Something different for today - a post about abuse. I've spent the past couple of months with a foam sling on my L arm when I'm at work, because I work at the House of Bun (a hardware store) and I have 1kg lifting restrictions on my arm, so I can't use it, but unless it's tied up, I tend to use it and it gets sore and I get really really grumpy.
By the way - Panadol Osteo is my best friend. Slow release paracetemol is the best for pain like I've got (joint pain) and I highly recommend that you talk to your GP about it if you have an ongoing issue. It reduces the overall amount of drugs that I'm taking and makes me less foul tempered and mouthed.
So anyway - the number of times people cracked jokes to me about my partner beating me and that's why I was in a sling. Why do people think that joking about domestic violence is amusing? There are lots of forms of overt abuse as well as a few that are "silent" - an article I came across recently about this really opened my eyes to the fact that a lot of what I went through as a child and teenager was this kind of abuse. It worries me a lot that I might fall into that cycle because I don't know how to deal otherwise with people. I'm very conscious of it now, especially in my close personal relationships, as I am worried about repeating the mistakes of the past, especially as I consider procreating.
On that line and in the vein of this is my blog and I can cry if I want to, I got contacted by my mother yesterday with her usual passive aggressive crap of "I have something for you let's meet up"... and this time, she also said that she had some things that she wanted to say to me and so maybe she'd email me. Now the quick among you will have noticed that she didn't say that she wanted to talk to me, or discuss things with me, or anything like that - she has some things to say to me. Unless they are very specific apologies for past wrongs, and a change in how she deals with a specific family member, then I am not the least bit interested in hearing what she has to say. Not the least bit interested in stirring up past hurts and incidents. Not the least bit interested in picking off scabs from wounds THAT HAVE HEALED in whatever fashion I have had to. And not the least bit interested in hearing her side of the story because I don't care whether there is a side to it other than my own. I just don't.
Skeletons and closets - that's a match made in heaven.
We are, generally speaking, a product of our past. We integrate things that have happened. We learn, and we move on. The moving on bit is REALLY important for our sanity, and for shaping who we are. Not who we were, or who we want to be in the future - but who we are right this freaking second. And given that I've been to two funerals in the past week and have had a crap day with my shoulder and physio, and am still not back at work, and am broke because of this, and am distressed enough without having to deal with 28 years of "things what made me Me", I politely messaged my mother with "thankyou but I don't need anything from you and don't think I want to hear what you have to say, so please don't email me".

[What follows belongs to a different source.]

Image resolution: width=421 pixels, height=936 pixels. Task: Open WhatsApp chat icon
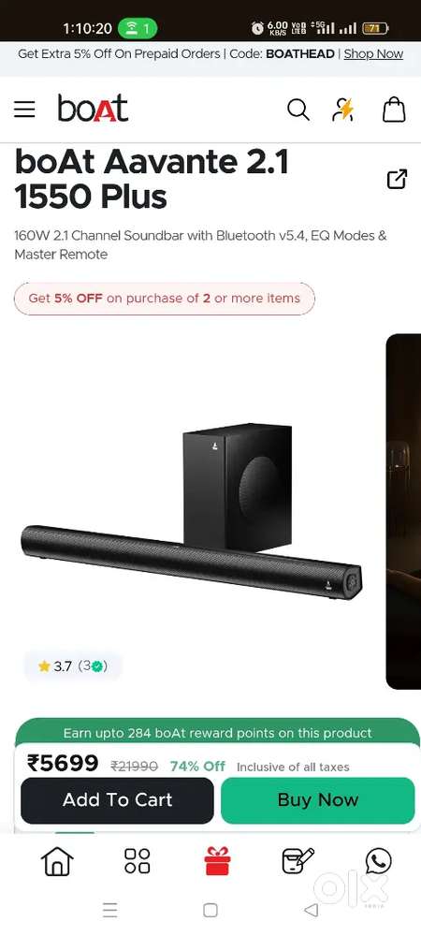click(x=379, y=861)
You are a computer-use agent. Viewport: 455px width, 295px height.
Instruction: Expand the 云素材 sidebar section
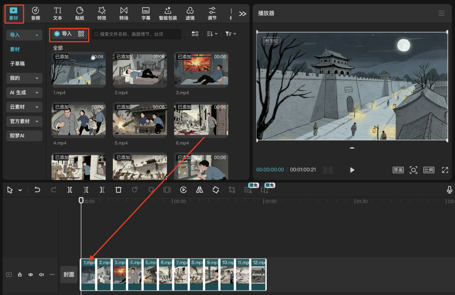[x=24, y=107]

And spent the next five minute crying. Just because I've made peace with not having my mother in my life doesn't mean that the pain of it goes away. It's taken me a LONG time to get to this point even, where I don't feel obliged to have anything to do with her - but I still feel that societal and probably primal requirement to have something to do with my dam. And knowing that she is not going to change, and that having her back in my life is just going to hurt and suck even more, makes me strong enough to send messages that make me want to throw up.
But being brave is not being terrified - it's about being terrified and still doing them. So I guess that makes me brave.